Written instruction.
Edit the lines from the line with "You are a computer-use" up to and including the line with "pyautogui.click(x=95, y=269)" so that "Invitations" becomes "Invites", keeping everything else the same, and return only those lines.

Stored items from a collection
* * *

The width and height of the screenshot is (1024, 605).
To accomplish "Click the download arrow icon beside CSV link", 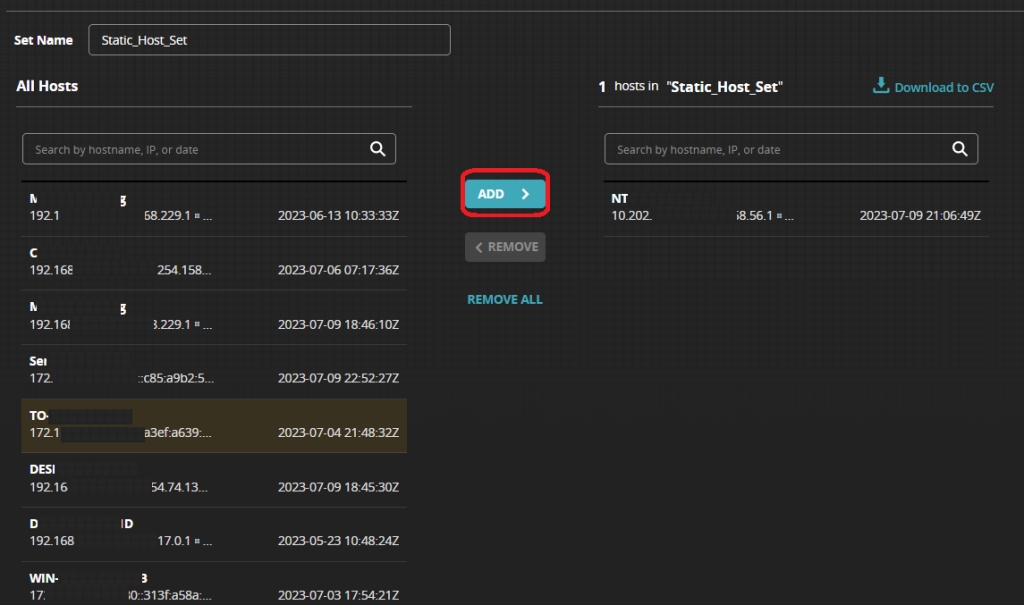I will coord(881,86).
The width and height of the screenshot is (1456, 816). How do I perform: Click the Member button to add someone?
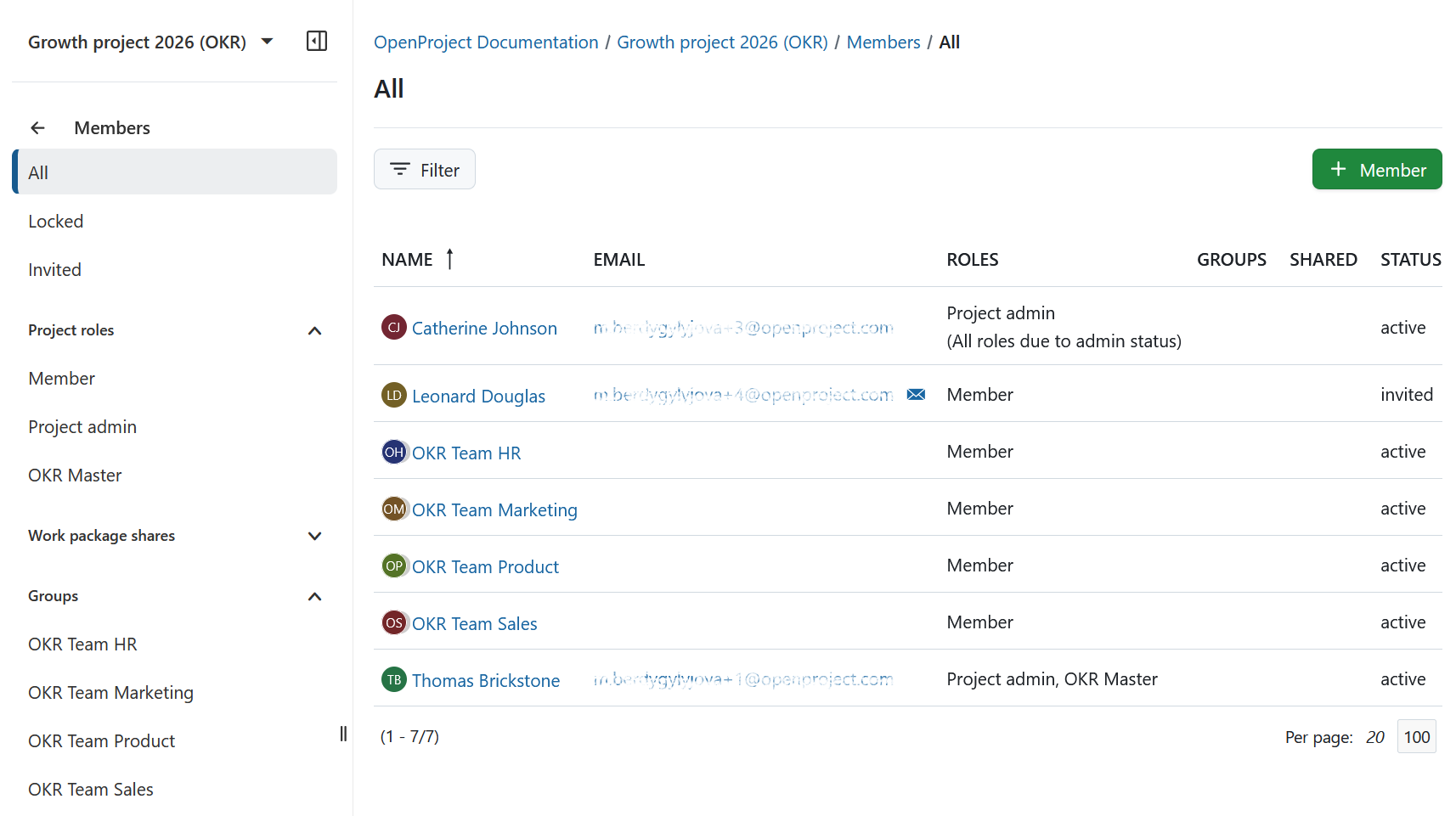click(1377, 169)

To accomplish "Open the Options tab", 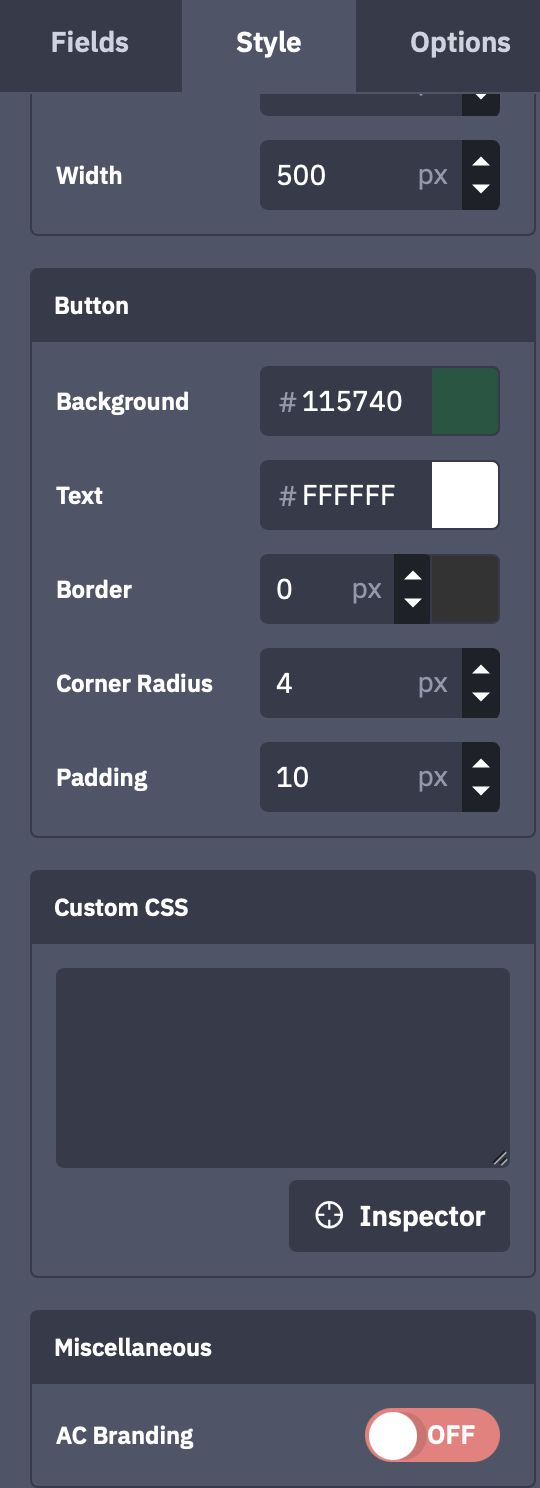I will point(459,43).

* * *

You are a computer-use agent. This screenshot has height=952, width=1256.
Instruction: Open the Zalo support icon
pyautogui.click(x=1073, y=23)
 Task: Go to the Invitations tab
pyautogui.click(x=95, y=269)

* * *

Expected answer.
You are a computer-use agent. This screenshot has height=952, width=1256.
Instruction: Open the Zalo support icon
pyautogui.click(x=1073, y=23)
 Task: Go to the Invites tab
pyautogui.click(x=95, y=269)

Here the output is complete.